▶ Task to carry out
Set down every line of the data exactly, skipping the pictures.

(Data for processing begins)

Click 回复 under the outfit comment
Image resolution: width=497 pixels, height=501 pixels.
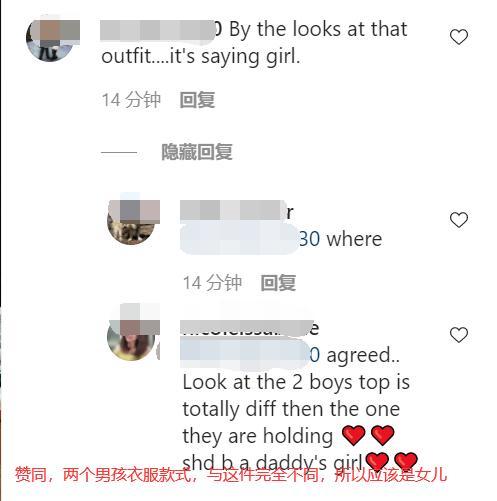197,100

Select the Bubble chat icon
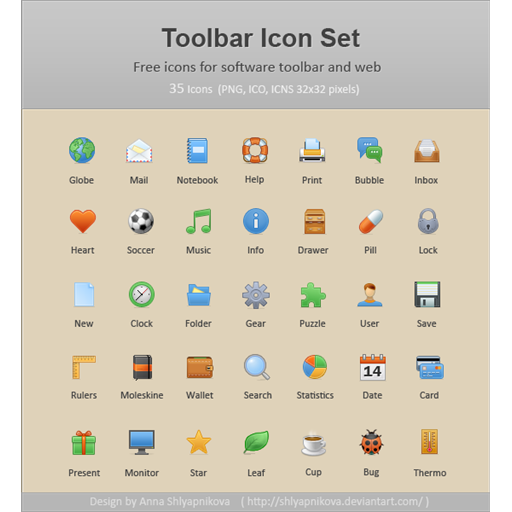(369, 150)
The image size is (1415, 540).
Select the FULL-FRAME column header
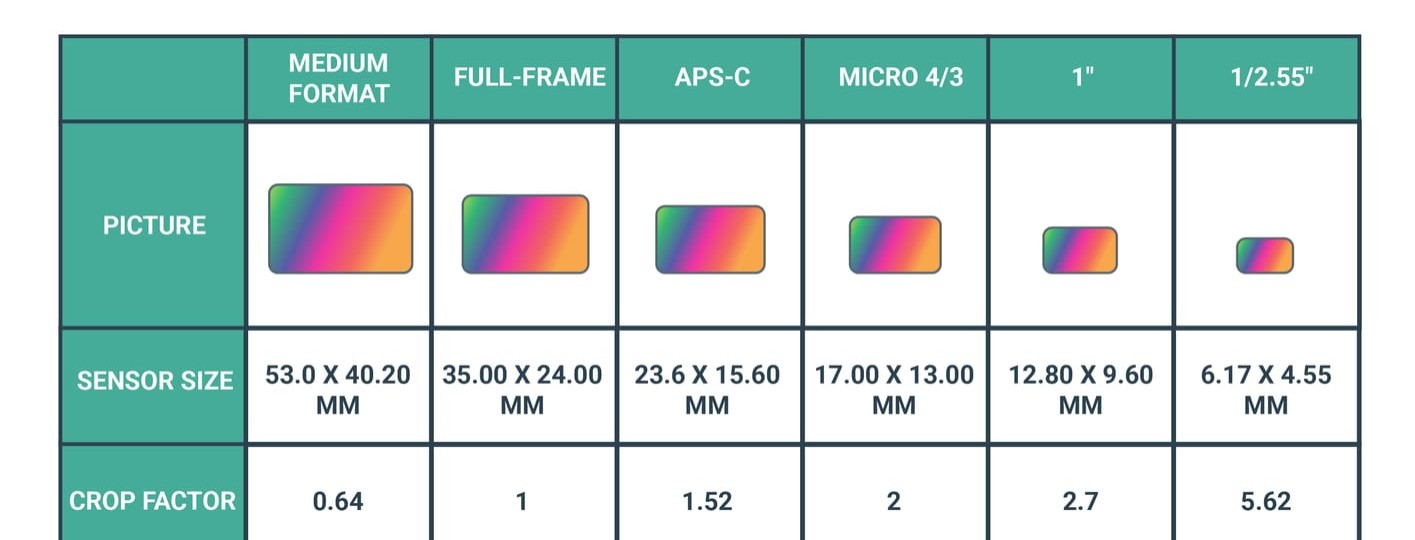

(Data for processing ends)

▶ Output for this exercise
Click 回复 under the outfit comment
Image resolution: width=497 pixels, height=501 pixels.
197,100

Select the Bubble chat icon
(369, 150)
The image size is (1415, 540).
Select the FULL-FRAME column header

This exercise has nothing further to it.